In 1911, the Zeeuwsch-Vlaamsche Tramweg Maatschappij was founded. This was a narrow-gauge railway or tramway. In 1916, this completed its first new railway, the IJzendijke–Drieschouwen Line, which ran from IJzendijke to Drieschouwen. Drieschouwen was a central location on its planned network, and so ZVTM decided to establish its headquarters here.

In June 1914, ZVTM tendered and gave orders for: a central office, a central train depot, central work sheds, a warehouse and a fuel depot all to be build in Drieschouwen. The central office was part of the tram station of Drieschouwen, it was north of the central train depot. Images show that at first the line from IJzendijke ended in front of the station. Later images show a line west of the station.

The office of the company was moved from Drieschouwen to the Scheldekade in Terneuzen on 12 October 1925.
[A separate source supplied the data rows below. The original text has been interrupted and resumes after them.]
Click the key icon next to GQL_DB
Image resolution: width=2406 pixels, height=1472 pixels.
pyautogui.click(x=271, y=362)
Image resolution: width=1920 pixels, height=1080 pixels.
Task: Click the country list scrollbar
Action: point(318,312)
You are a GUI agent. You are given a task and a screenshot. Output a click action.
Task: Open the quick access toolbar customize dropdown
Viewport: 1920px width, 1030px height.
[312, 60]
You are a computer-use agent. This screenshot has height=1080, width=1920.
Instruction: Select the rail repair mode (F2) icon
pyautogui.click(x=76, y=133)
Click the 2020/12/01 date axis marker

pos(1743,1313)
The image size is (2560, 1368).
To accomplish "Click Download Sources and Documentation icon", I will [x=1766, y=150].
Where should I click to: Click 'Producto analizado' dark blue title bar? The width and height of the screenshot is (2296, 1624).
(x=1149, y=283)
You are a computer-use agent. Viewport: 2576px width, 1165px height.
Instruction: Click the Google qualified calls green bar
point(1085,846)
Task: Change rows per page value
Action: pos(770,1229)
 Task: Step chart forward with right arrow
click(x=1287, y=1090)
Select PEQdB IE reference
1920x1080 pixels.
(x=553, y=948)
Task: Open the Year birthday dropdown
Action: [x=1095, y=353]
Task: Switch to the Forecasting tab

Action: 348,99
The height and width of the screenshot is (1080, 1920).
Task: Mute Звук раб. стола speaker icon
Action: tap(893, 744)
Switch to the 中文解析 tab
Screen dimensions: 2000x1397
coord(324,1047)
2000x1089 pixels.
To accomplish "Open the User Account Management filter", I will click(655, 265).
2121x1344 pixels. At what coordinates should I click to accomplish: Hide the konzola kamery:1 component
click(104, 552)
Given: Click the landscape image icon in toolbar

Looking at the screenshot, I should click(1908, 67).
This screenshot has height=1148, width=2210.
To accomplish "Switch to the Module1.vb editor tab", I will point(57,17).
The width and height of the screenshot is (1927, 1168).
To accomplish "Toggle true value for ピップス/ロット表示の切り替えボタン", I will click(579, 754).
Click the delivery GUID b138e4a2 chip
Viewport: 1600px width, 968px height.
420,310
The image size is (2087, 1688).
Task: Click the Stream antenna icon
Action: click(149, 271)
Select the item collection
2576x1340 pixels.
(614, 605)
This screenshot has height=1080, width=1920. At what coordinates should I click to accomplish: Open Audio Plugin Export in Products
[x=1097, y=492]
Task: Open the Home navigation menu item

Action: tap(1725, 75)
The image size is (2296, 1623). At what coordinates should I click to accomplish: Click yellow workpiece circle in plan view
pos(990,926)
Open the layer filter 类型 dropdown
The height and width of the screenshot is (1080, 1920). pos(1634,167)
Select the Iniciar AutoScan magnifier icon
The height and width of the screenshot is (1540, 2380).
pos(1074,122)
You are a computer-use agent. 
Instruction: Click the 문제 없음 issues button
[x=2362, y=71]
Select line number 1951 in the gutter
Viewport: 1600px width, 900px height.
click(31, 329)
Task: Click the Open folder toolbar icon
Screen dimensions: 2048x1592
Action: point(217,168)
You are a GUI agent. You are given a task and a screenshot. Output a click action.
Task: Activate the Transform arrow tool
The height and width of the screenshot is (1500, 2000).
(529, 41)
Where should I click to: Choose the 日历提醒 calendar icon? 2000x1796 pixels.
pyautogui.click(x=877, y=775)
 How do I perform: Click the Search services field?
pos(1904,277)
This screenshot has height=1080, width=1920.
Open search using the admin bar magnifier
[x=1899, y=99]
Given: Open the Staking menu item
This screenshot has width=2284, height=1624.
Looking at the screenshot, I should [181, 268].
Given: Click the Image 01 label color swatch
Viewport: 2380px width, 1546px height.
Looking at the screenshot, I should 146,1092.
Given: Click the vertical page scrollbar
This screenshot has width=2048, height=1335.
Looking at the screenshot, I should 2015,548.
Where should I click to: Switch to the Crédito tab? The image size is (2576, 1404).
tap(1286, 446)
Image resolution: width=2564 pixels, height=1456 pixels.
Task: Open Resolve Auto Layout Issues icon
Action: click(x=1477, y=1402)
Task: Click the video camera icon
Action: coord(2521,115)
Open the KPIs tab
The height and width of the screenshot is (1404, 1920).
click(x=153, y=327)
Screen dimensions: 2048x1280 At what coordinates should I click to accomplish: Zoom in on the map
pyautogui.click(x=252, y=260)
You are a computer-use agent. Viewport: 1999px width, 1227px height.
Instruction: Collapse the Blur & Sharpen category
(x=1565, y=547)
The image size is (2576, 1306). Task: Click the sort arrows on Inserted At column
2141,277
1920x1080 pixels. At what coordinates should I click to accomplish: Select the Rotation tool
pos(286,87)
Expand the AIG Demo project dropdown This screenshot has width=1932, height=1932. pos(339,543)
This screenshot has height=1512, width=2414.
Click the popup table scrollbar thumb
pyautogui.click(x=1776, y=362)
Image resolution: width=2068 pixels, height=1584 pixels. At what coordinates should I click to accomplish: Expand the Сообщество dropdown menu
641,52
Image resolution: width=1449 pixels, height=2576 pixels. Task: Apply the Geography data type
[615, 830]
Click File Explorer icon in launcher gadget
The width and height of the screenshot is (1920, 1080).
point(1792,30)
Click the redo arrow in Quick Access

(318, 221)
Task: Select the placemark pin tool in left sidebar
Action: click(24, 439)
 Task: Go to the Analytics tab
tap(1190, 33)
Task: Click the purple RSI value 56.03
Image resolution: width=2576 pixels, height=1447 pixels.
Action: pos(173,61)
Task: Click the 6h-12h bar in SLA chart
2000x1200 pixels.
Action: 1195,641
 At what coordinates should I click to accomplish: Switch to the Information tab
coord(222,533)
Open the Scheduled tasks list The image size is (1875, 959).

Three lines connected at Drieschouwen:
- IJzendijke–Drieschouwen Line
- Drieschouwen–Kloosterzande (continuing to Walsoorden)
- Drieschouwen–Moerbeke Line (to Moerbeke Sugar Factory)

On 1 August 1948 passenger traffic ceased. In September 1949 freight traffic stopped and the tracks were broken up. What remains of the tramway in Drieschouwen are some small staff houses, and the big train depot, now used by small businesses.